The defendant, which is a bank, filed an affidavit of inter-pleader, in which it says that the Bridgeport Irrigation District, without collusion with the defendant or any of its officers, makes claim to the subject-matter of the action, and has notified the defendant that it expects to hold it liable 'if the property is delivered to the plaintiffs; that defendant has no claim to said property in its own right and is ready to dispose of it as the court may direct; that the claim of plaintiffs is based upon contract and is for the recovery of personal property; and that defendant prays an order of court requiring said Bridgeport Irrigation District to appear and maintain or relinquish its claim against the defendant.

To this affidavit of interpleader the plaintiffs file an answer, denying that their claim is for the recovery of personal property, denying that the Bridgeport Irrigation District makes claim as stated in the affidavit, denying all other allegations of said affidavit, and alleging1 that the action is one for conversion, and based upon a tort by the defendant.

The question was determined upon the pleadings, and the district court entered an order of interpleader, requiring defendant to deliver said property to the clerk, requiring the Bridgeport Irrigation District to appear within 30 days and maintain or relinquish its claim against the defendant, ordering that, in case said Bridgeport Irrigation District fails to appear, it shall be barred to claim said property, and providing that, in case it does appear, it *325shall he substituted for the defendant. Exception was duly taken, and the case appealed to this court.

We are convinced that the order made by the district court was proper, and that its judgment in that behalf should be affirmed.

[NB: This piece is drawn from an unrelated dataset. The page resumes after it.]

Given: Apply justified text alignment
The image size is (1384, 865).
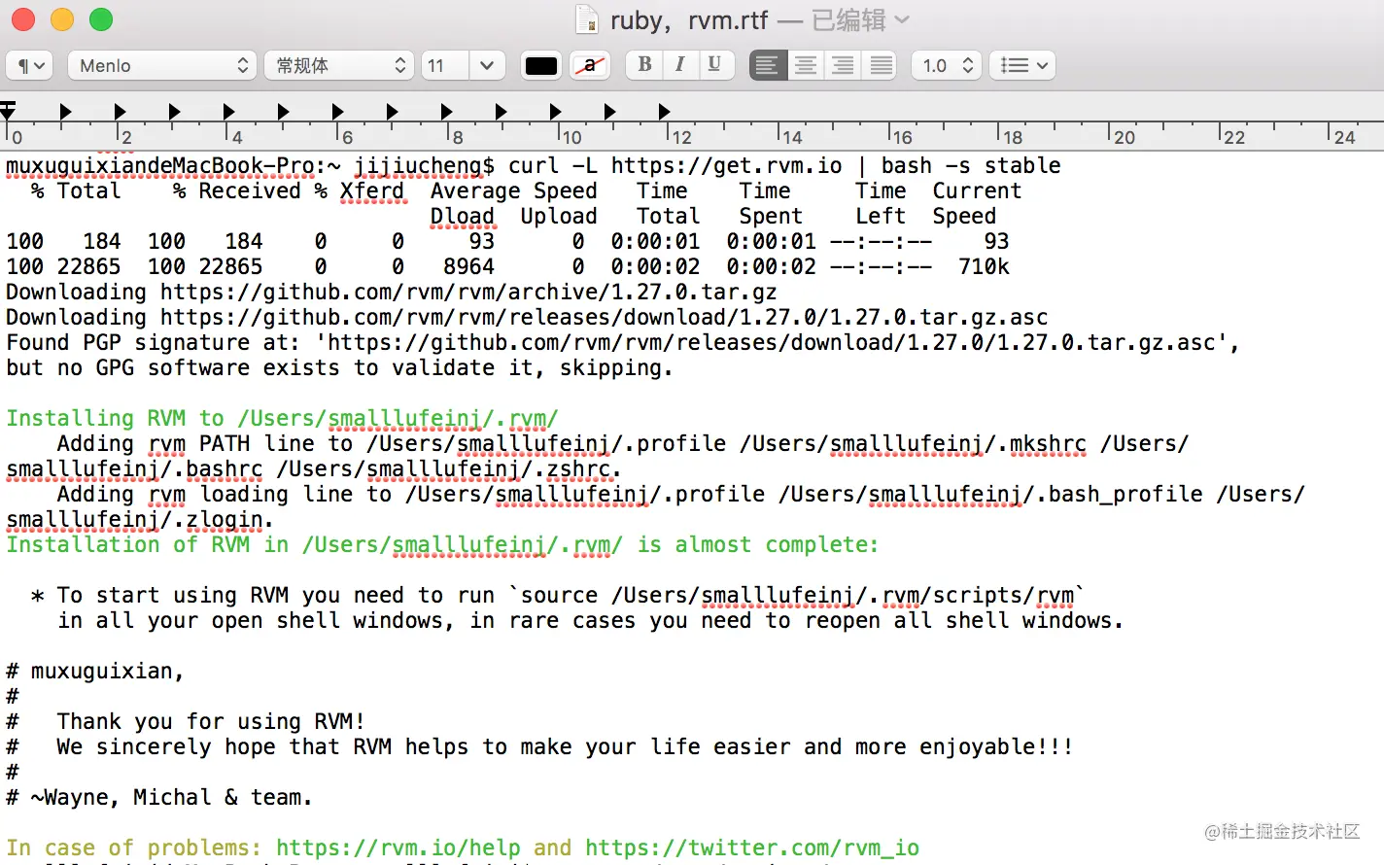Looking at the screenshot, I should pos(879,65).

It seems plain that when an escrow contract has been made, and the property deposited, the depositary becomes the agent of both parties and becomes subject to relations of trust to each of them. This being the case, if a dispute arises between the principals over the delivery of the property, both of them claiming the same and notifying the depositary, the refusal of said depositary to deliver to the one or the other until their controversy has been determined cannot be said to be a conversion of the property. This appears from cases cited by both plaintiffs and the defendant. “A bona fide reasonable detention of goods by one who has assumed some duty respecting them, for the purpose of ascertaining their true ownership, or of determining the right of demandant to receive them, will not sustain an action for conversion.” 38 Cyc. 2029. See Sliscovich v. Scandanavian-American Bank, 88 Wash. 674; Cummins v. People’s Building, Loan & Savings Ass’n, 61 Neb. 728. The Sliscovich case was upon facts of close similarity to those of the case at bar.

This might not be a complete answer to the plaintiffs’ contentions in this case. But in the case of Shellenberg v. Fremont, E. & M. V. R. Co., 45 Neb. 487, which was a case to recover for the conversion of certain personal property, the court said:

“There is no doubt that the assertion of conflicting claims has been th.e occasion of frequent embarrassment to bailees, particularly common carriers, who are bound to receive goods offered for transportation, although there has been suggested no sufficient reason for excepting them from the operation of the rule by which the rightful owner is permitted to reclaim property wherever found. We are aware of exceptions to the rule, but they rest upon equitable considerations, none of which are presented by the record in *326this case and need not, therefore, be noticed; but whatever may have been the embarassment and inconvenience of the bailee under the former practice, his remedy under our system, by an answer in the nature of a bill of interpleader, thus making the adverse claimant a party to the controversy, and requiring such claimants to litigate the question of title between themselves, is ample and complete.”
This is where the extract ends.